• [Task requirements]:
Take the line that has "Code of Conduct (654, 1547)" in it and every line after it to the end of the entries, and reproduce them exactly.

Records for this exercise Block Start

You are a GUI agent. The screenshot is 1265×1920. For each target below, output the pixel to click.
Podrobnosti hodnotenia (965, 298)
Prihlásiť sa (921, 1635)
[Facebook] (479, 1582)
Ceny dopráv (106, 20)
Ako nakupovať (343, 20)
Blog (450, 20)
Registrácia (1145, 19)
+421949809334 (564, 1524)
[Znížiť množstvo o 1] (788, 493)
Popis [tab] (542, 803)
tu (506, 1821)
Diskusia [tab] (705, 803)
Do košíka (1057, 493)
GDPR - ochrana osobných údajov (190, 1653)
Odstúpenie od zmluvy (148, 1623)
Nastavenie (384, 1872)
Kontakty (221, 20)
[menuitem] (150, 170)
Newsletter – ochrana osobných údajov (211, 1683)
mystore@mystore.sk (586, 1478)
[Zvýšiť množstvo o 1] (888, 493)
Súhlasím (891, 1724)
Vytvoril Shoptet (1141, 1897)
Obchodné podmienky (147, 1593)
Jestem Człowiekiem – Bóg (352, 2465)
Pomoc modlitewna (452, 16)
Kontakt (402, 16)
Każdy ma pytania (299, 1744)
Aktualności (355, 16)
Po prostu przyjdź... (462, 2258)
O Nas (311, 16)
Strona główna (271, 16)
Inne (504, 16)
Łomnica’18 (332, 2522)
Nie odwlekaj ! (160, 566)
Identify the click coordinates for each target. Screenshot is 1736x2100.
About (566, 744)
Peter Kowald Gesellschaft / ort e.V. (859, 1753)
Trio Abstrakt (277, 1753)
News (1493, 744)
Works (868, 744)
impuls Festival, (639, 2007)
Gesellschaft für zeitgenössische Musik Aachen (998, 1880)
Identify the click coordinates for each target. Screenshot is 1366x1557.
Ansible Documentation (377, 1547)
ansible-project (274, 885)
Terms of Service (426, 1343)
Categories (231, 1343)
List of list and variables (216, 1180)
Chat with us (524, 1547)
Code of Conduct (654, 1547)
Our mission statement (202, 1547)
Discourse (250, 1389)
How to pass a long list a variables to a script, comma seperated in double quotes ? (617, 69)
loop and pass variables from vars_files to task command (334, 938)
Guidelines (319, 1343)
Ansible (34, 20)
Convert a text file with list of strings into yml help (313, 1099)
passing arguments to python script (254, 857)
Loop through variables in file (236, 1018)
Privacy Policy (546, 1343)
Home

Records for this exercise Block End

• [Response]:
Code of Conduct (654, 1547)
Our mission statement (202, 1547)
Discourse (250, 1389)
How to pass a long list a variables to a script, comma seperated in double quotes ? (617, 69)
loop and pass variables from vars_files to task command (334, 938)
Guidelines (319, 1343)
Ansible (34, 20)
Convert a text file with list of strings into yml help (313, 1099)
passing arguments to python script (254, 857)
Loop through variables in file (236, 1018)
Privacy Policy (546, 1343)
Home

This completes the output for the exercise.